Iron Infusion for Restless Legs Syndrome
The American Academy of Sleep Medicine strongly recommends IV ferric carboxymaltose (1000 mg) as first-line iron therapy for RLS patients with ferritin ≤75 ng/mL or transferrin saturation <20%, with moderate certainty of evidence. 1, 2
Mandatory Pre-Treatment Assessment
Before any iron therapy, you must check serum ferritin and transferrin saturation in all patients with clinically significant RLS 1, 3:
- Draw blood in the morning after fasting 2, 3
- Patient must avoid iron-containing supplements and foods for at least 24 hours before testing 2, 3
- These RLS-specific thresholds differ from general population cutoffs 2, 3
Treatment Algorithm Based on Iron Status
Ferritin ≤75 ng/mL OR Transferrin Saturation <20%
First-line options (choose one):
IV ferric carboxymaltose 1000 mg (strong recommendation, moderate certainty) 1, 2, 4
- Administered as single dose per course for patients ≥50 kg 5
- Can be given undiluted as slow IV push over 15 minutes OR diluted in ≤250 mL normal saline (concentration ≥2 mg iron/mL) infused over ≥15 minutes 5
- Superior to oral iron due to better CNS penetration via H-ferritin binding and macrophage iron uptake 2
Oral ferrous sulfate 65 mg elemental iron daily (conditional recommendation, moderate certainty) 1, 2, 3
Alternative IV formulations (conditional recommendations):
IV low molecular weight iron dextran (very low certainty) 1, 2
IV ferumoxytol (very low certainty, based on observational data) 1, 2
Ferritin 75-100 ng/mL
Use IV iron formulations ONLY 2, 3:
- Oral iron is poorly absorbed and ineffective in this range 2, 3
- IV ferric carboxymaltose remains the preferred option 2
Ferritin >100 ng/mL
Iron supplementation generally not indicated based on current evidence 2
Special Populations
End-Stage Renal Disease (ESRD)
- IV iron sucrose if ferritin <200 ng/mL AND transferrin saturation <20% (conditional recommendation, moderate certainty) 1, 3
- Iron dextran 1000 mg showed significant symptom reduction at 2 weeks in ESRD patients (median improvement -3 points; P=0.01) 7
Pediatric Patients
- Iron supplementation recommended when ferritin <50 ng/mL 1, 3
- IV iron sucrose (average dose 3.6 mg/kg over 2 hours) showed improved sleep in 62.5% of children who failed oral iron 8
- Monitor for constipation with oral formulations 1
Why RLS Requires Higher Iron Thresholds
Brain iron deficiency plays a central role in RLS pathophysiology, even when serum iron appears normal by general population standards 2, 3. RLS patients require ferritin ≥50-75 ng/mL for optimal neurological function and CNS iron availability 2, 3. The slow-release, higher-dose IV formulations enable the H-ferritin binding necessary for CNS penetration, unlike fast-release formulations 2.

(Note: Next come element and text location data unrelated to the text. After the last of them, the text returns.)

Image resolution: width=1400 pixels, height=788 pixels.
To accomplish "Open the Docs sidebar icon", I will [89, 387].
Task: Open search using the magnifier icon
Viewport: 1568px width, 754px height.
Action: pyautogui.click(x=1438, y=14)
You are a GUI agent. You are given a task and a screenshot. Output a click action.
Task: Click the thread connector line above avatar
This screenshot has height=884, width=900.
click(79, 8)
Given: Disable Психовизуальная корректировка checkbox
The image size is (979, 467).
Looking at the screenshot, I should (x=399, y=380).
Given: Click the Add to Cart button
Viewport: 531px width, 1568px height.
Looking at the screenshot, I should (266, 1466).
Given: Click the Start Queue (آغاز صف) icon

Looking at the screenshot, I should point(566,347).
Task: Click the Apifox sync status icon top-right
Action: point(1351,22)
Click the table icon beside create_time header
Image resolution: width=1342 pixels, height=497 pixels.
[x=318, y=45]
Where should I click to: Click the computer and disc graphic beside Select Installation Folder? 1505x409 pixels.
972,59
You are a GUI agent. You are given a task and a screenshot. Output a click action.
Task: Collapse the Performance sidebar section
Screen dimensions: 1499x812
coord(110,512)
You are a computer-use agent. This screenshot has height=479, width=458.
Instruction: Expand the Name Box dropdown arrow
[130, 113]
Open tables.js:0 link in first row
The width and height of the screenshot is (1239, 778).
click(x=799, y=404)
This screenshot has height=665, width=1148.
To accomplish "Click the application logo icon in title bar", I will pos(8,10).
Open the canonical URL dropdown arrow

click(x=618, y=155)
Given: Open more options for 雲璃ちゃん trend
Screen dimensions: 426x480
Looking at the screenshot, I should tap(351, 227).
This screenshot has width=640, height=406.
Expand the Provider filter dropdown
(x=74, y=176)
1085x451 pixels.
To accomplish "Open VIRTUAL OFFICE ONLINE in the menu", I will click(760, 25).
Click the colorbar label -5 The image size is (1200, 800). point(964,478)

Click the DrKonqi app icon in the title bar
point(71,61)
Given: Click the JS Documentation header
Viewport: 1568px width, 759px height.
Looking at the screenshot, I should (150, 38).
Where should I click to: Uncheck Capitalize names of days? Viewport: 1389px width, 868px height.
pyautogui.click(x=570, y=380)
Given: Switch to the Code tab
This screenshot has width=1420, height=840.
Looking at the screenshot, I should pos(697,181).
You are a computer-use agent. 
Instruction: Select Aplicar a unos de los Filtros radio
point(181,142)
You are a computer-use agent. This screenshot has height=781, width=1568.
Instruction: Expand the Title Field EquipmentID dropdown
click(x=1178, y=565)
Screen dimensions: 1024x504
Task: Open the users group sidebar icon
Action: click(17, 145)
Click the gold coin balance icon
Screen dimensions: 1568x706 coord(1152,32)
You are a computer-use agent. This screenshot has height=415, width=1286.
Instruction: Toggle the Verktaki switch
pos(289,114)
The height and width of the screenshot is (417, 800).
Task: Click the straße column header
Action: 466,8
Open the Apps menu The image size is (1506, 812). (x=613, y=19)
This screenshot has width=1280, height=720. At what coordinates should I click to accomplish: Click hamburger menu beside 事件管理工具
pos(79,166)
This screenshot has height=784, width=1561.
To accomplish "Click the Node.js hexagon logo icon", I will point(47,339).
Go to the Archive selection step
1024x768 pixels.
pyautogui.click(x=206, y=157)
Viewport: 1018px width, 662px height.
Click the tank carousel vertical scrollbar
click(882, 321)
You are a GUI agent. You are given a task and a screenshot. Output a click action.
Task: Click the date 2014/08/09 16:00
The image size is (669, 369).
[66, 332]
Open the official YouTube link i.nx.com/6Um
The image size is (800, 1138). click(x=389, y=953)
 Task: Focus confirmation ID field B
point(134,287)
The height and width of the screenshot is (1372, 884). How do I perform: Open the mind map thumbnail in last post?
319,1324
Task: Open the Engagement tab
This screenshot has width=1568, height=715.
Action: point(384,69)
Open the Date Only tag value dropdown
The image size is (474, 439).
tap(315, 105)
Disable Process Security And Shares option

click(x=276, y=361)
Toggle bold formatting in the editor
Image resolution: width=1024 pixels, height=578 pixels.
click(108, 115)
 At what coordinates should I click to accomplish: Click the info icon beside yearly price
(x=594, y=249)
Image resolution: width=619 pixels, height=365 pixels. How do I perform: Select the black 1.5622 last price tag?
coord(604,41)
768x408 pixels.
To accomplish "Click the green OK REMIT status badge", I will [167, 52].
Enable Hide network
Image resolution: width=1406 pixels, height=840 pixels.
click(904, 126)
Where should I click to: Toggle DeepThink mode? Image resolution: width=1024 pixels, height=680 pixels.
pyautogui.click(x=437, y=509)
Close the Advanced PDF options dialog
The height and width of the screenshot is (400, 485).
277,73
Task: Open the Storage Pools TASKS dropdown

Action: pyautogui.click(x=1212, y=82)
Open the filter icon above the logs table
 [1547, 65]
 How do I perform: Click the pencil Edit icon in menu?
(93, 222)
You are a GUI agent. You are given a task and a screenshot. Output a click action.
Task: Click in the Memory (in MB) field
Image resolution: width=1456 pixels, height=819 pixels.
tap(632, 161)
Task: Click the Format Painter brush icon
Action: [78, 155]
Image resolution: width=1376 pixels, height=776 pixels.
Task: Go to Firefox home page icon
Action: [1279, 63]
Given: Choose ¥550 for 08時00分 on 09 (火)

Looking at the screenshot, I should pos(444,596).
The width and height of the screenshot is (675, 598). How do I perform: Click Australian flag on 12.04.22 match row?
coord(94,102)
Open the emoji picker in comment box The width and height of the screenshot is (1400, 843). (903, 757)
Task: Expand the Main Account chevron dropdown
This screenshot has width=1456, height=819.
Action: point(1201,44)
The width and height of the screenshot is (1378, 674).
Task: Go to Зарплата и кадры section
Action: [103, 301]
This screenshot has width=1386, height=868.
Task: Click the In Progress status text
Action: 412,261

Monitoring and Repeat Treatment
- Continue iron therapy indefinitely with ongoing monitoring, as RLS symptoms may recur if iron stores decline 1
- Check serum phosphate levels in patients requiring repeat courses within 3 months 5
- Maintenance surveillance with iron studies every 6-12 months, even with symptom resolution 1
- For heart failure patients with iron deficiency, administer maintenance dose of 500 mg at 12,24, and 36 weeks if ferritin <100 ng/mL or ferritin 100-300 ng/mL with transferrin saturation <20% 5
Critical Pitfalls to Avoid
- Never use general population ferritin cutoffs (<15-30 ng/mL) for RLS—this misses the majority of patients who would benefit 2, 3
- Do not assume all IV iron formulations are equivalent—iron sucrose lacks efficacy except in dialysis patients 2, 3
- Never test iron studies while patient is taking supplements—wait at least 24 hours after last iron-containing product 2, 3
- Avoid oral iron for ferritin 75-100 ng/mL—it will be ineffective due to poor absorption 2, 3
- Monitor for extravasation during IV administration—brown discoloration may be long-lasting 5
Safety Profile
Meta-analysis showed adverse events did not differ significantly between IV iron and placebo (OR 1.68,95% CI 0.92-3.07, P=0.093) 4. Iron therapy overall did not result in significantly more side effects than placebo (RR 1.39,95% CI 0.85-2.27) 9.